9. Test Matrix Summary

                    Individual    Routing Tests    Live Scenarios
                    ──────────    ─────────────    ──────────────
deepseek-chat       ✅             ✅ (failover)    ✅ (simple, budget)
deepseek-coder      ✅             ✅ (model sel)   ✅ (code gen)
deepseek-reasoner   ✅             ✅ (reasoning)   ✅ (reasoning)

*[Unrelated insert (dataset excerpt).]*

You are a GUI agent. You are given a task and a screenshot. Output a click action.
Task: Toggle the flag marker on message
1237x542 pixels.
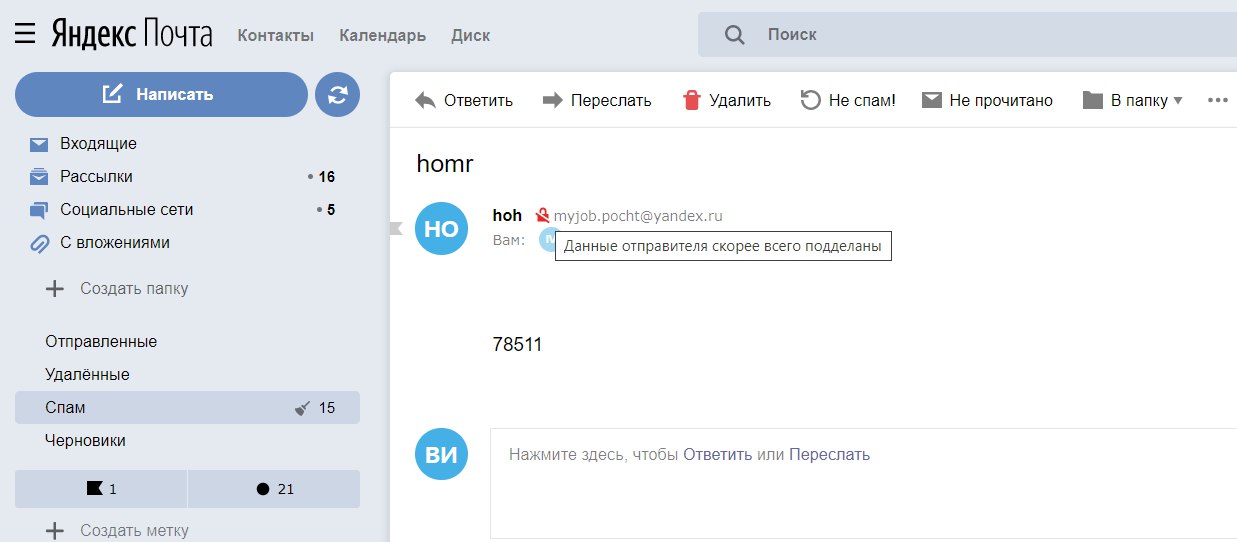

gpt-4o-mini         ✅             ✅ (speculative)  ✅ (code, latency)
gpt-4o              ✅             ✅ (complex)     ✅ (architecture)
o3-mini             ✅ (fixed)     ✅ (reasoning)   ✅ (reasoning)
o1                  ✅ (fixed)     ✅ (reasoning)   N/A
gemini-2.0-flash    ❌ (quota)     ✅ (unit tests)  ❌ (quota)
claude-sonnet-4-5   ❌ (credits)   ✅ (unit tests)  ❌ (credits)
deepseek-coder-v2   ✅             ✅ (ollama)      ✅ (latency, budget)

Overall: 8/10 providers operational, 1116/1116 tests pass, 11/11 live scenarios pass, 246/246 routing tests pass.